[Stored records]
- - - - -
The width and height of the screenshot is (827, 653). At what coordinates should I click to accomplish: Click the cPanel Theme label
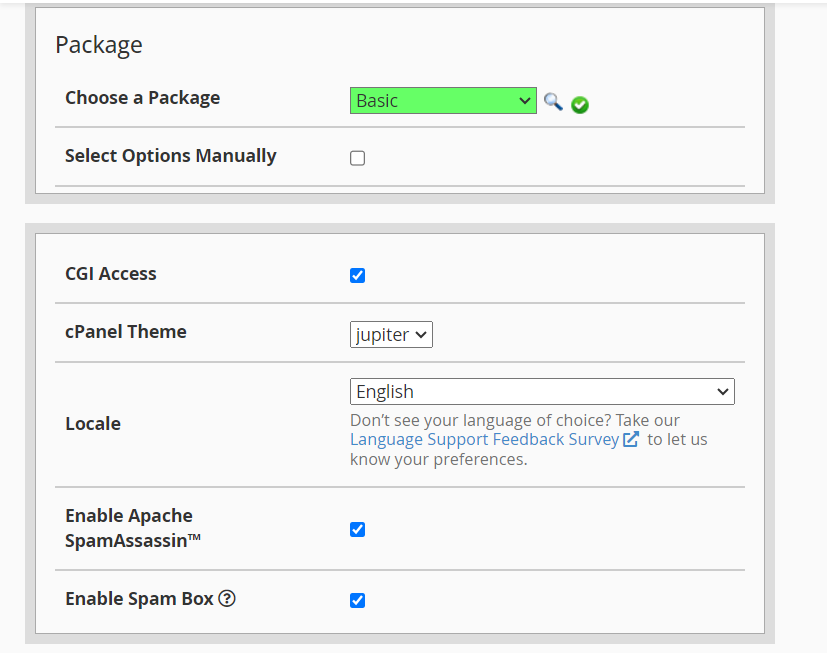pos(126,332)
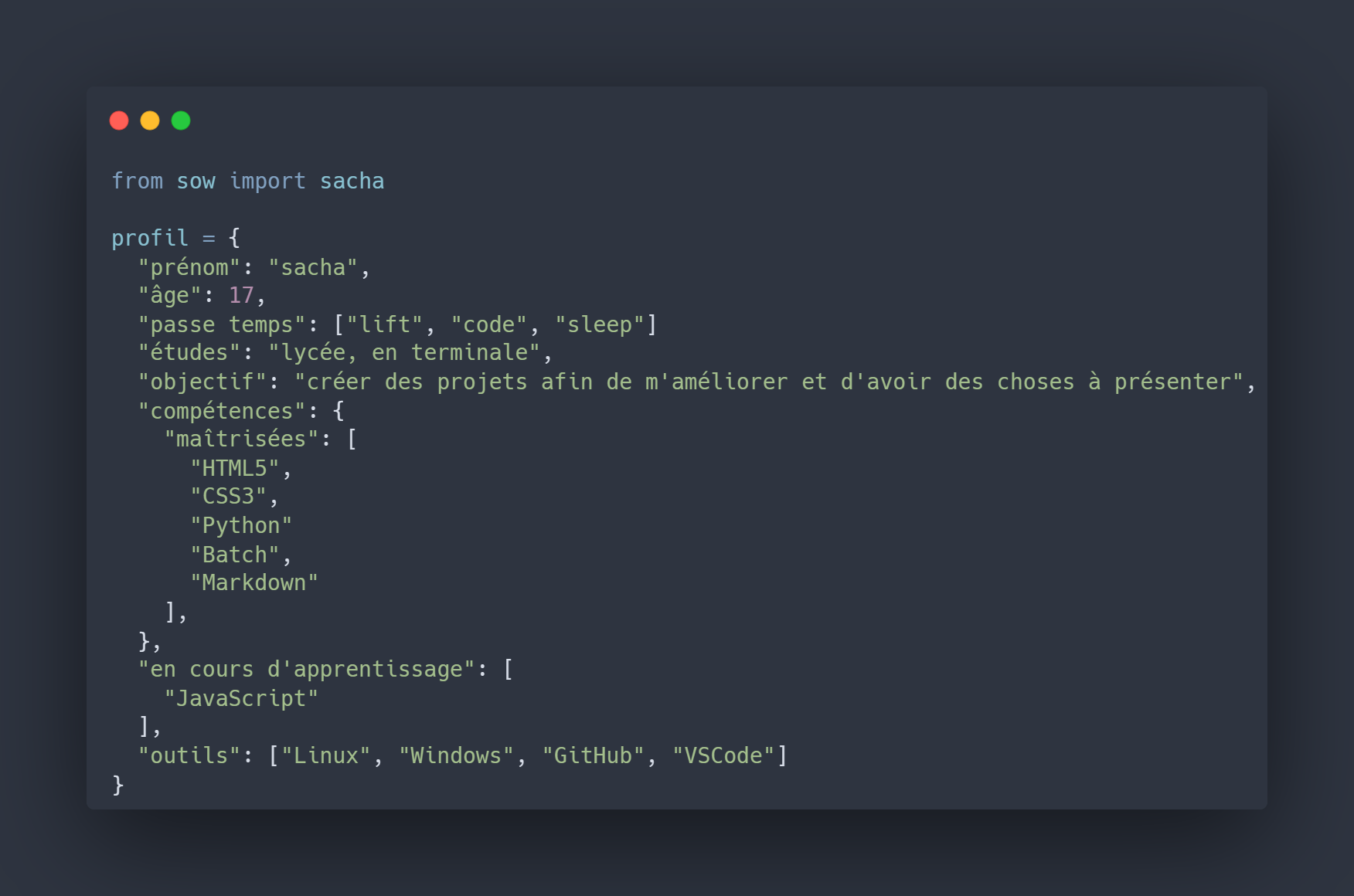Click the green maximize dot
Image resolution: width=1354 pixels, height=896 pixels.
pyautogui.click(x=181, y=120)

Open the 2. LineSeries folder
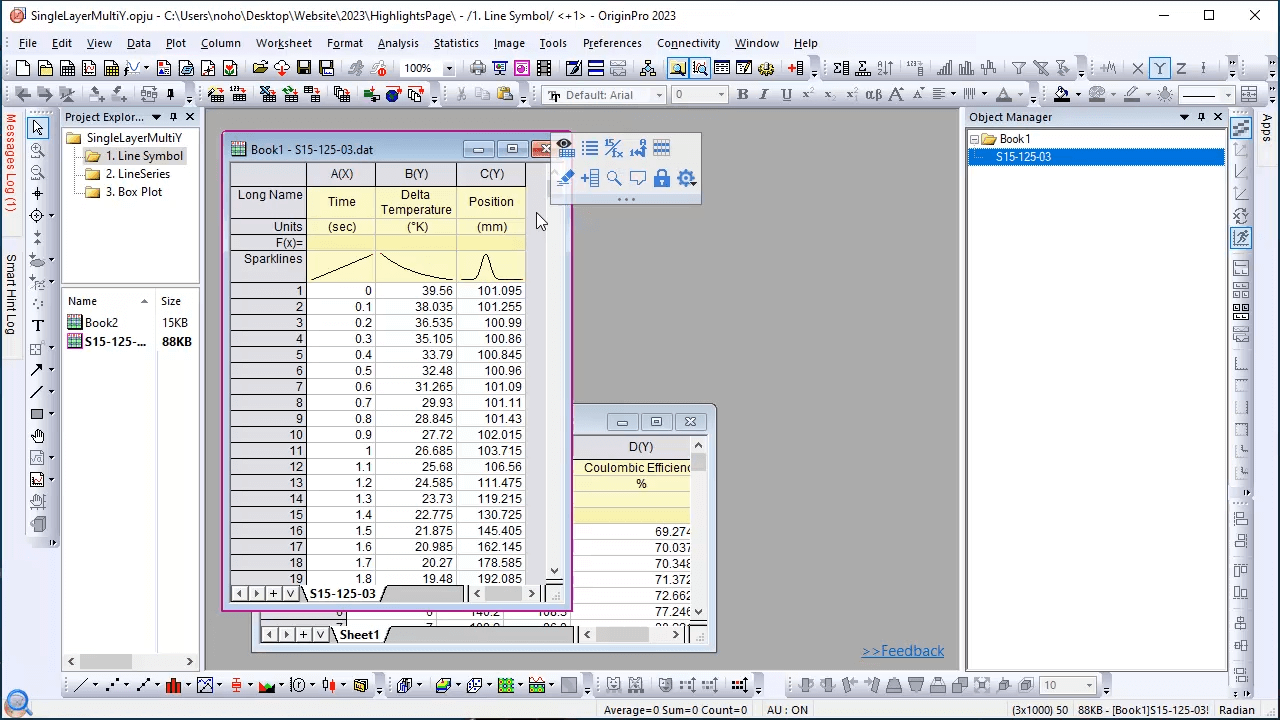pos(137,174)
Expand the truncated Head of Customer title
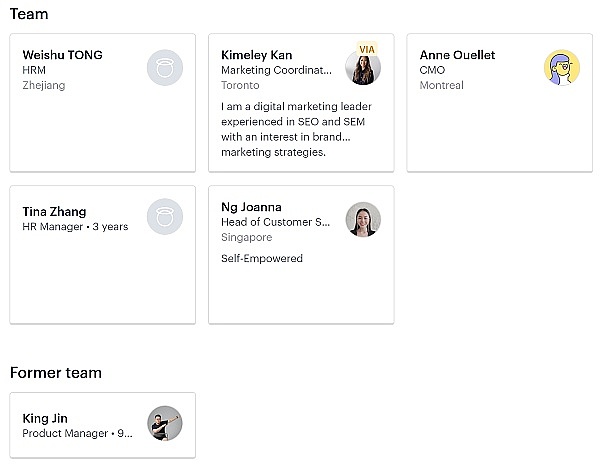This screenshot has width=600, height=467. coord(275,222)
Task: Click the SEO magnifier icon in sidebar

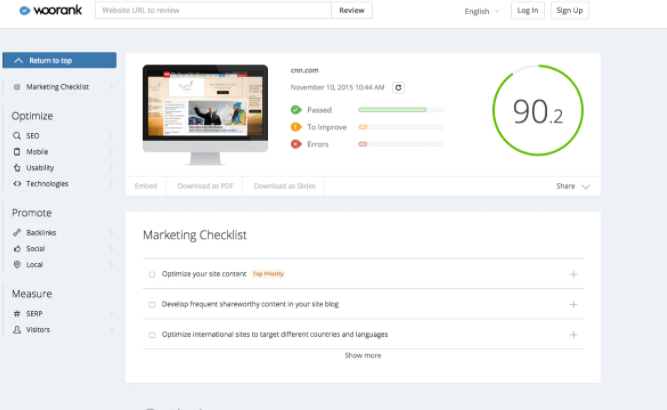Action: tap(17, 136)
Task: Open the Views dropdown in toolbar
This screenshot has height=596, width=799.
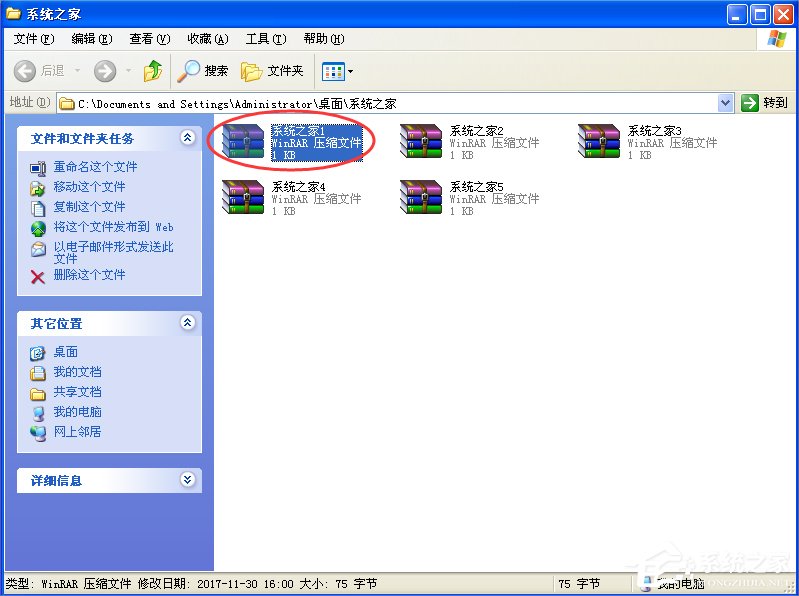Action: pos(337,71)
- - - - -
Please restate word for word each line from the one containing "Expand the truncated Head of Customer title" to the end of the data above, without the pictures.

Written solution
Expand the truncated Head of Customer title
This screenshot has width=600, height=467. coord(275,222)
Task: Click the SEO magnifier icon in sidebar

Action: tap(17, 136)
Task: Open the Views dropdown in toolbar
This screenshot has height=596, width=799.
Action: pos(337,71)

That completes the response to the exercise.